Wednesday, October 09, 2024
64.0°F

Statewide effort will boost education

by Mary Ann Ranells
| March 2, 2012 8:00 PM

The goal of our school district - our dream - is that all students succeed. For this to happen, we must accept the inevitability of and embrace change as a positive force in the classroom.

Change can be chaotic and painful, or it can be orderly, managed and positive. The difference comes from leadership. Few things are changing faster in Idaho than how our children are educated. New technologies offer exciting possibilities - and intimidating challenges. Teachers will always remain the heart of the educational experience, but the classrooms they teach in and the tools they use will soon be incredibly different from what they are today.

The beneficiaries will be students. Increasing student achievement will always be both our goal and the justification for embracing change.Fortunately a unique effort to meet this challenge has begun. Managed by Boise State University's Center for School Improvement and Policy Studies (and funded with a grant from the JA & Kathryn Albertson Foundation) the "Idaho Leads Project" is a statewide effort to, as one co-director puts it, "create networking on steroids."

The formal goals are to increase school effectiveness and student preparedness by building relationships, boosting leadership capacity and sharing best practices. That means bringing together educators from across the state to learn, share and help each other.Forty-three of Idaho's 115 school districts and six of the state's 43 charter schools signed up for Idaho Leads, which covers the schools' cost of participating, including travel and hiring substitute teachers. Each district or school was asked to form a 10-member team that includes the superintendent and at least one principal, teacher, school board trustee and student.

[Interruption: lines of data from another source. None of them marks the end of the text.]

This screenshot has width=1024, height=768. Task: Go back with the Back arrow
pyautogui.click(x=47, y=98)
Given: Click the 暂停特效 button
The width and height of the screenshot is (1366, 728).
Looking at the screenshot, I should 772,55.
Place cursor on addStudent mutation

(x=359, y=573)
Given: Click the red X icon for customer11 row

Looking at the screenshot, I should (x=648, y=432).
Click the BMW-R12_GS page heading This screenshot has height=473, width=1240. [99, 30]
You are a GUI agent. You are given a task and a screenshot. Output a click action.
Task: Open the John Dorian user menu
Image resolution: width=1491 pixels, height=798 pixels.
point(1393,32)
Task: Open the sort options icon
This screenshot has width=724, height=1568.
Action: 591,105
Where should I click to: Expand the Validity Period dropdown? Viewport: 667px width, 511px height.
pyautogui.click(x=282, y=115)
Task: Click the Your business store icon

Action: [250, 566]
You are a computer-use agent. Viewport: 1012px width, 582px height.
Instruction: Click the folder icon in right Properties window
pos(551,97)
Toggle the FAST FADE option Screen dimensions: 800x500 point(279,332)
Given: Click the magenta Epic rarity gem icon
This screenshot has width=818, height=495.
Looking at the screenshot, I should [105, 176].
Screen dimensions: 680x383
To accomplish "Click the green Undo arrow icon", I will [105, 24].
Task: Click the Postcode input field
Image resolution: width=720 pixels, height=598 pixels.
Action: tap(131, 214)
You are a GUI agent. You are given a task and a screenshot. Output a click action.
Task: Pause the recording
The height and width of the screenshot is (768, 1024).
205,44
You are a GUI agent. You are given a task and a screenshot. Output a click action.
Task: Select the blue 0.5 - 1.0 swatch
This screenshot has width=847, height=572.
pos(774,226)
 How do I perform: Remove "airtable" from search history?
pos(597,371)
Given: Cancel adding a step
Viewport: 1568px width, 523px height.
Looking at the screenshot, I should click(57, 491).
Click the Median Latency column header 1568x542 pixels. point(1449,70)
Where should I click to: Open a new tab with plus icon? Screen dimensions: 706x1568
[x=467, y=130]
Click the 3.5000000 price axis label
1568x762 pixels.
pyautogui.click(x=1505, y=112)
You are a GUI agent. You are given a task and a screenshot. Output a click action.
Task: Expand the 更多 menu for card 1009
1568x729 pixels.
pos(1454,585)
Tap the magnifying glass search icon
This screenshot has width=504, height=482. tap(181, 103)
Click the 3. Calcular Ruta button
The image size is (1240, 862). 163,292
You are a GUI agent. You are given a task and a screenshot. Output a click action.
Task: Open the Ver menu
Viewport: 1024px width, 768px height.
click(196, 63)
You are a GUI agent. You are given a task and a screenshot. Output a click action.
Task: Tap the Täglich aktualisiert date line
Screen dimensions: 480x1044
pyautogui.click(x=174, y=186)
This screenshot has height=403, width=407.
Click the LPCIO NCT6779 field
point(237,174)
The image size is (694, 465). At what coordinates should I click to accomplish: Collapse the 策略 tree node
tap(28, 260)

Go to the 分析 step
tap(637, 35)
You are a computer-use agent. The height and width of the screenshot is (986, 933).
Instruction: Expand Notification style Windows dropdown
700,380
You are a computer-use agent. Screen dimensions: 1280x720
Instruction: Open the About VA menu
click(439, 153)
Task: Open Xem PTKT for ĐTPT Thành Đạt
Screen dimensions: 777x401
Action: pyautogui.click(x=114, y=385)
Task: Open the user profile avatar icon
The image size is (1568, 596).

The effort kicked off in February with more than 500 school teachers, administrators, board members, parents and students coming together in Coeur d'Alene, Boise and Sun Valley to hear experts and draw energy and ideas from each other.As a participant in the Coeur d'Alene event, I found it refreshing that we were not told what to do. The "what" was left to us. The issues were presented, problems identified, and potential solutions discussed. But what we do in our community is for us to decide - with the help and assistance of the vastly expanded network of resources provided by Idaho Leads.The help is appreciated. Our community and schools face exciting futures. The beneficiaries will be our students - better prepared to succeed in the world after school - whatever that world looks like for them.

The Idaho Leads Project will continue for the next year and half. We will keep the community informed of both our progress and ways in which the community can help in this important endeavor.

Dr. Mary Ann Ranells is Superintendent of Schools for Lakeland Joint School District No. 272.